_Aim of the exercise_: What are the lines, written out exactly, from the one containing "The width and height of the screenshot is (619, 473)." to the end of the entries below? Include both ends and nothing more.

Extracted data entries
= = = = =

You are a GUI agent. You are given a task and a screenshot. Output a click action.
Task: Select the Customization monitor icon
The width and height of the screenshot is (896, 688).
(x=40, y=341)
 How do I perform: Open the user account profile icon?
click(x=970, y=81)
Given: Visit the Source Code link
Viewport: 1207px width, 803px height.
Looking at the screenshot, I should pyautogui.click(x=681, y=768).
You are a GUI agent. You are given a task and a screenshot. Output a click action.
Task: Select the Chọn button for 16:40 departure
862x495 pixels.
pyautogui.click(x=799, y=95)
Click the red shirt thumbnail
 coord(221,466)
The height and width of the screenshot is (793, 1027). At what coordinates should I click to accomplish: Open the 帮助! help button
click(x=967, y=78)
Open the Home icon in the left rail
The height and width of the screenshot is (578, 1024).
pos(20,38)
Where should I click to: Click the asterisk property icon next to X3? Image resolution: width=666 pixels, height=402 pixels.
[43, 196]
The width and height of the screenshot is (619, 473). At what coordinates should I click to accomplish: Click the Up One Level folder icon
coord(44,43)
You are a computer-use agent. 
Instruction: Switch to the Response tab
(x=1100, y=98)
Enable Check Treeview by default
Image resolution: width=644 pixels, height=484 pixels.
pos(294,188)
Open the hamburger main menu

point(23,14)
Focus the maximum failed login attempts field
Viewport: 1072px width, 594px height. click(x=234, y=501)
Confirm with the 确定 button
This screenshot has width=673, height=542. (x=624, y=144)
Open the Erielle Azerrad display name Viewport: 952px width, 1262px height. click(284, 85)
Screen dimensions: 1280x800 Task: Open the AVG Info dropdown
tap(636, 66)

= = = = =

_Exercise output_:
The width and height of the screenshot is (619, 473). At what coordinates should I click to accomplish: Click the Up One Level folder icon
coord(44,43)
You are a computer-use agent. 
Instruction: Switch to the Response tab
(x=1100, y=98)
Enable Check Treeview by default
Image resolution: width=644 pixels, height=484 pixels.
pos(294,188)
Open the hamburger main menu

point(23,14)
Focus the maximum failed login attempts field
Viewport: 1072px width, 594px height. click(x=234, y=501)
Confirm with the 确定 button
This screenshot has width=673, height=542. (x=624, y=144)
Open the Erielle Azerrad display name Viewport: 952px width, 1262px height. click(284, 85)
Screen dimensions: 1280x800 Task: Open the AVG Info dropdown
tap(636, 66)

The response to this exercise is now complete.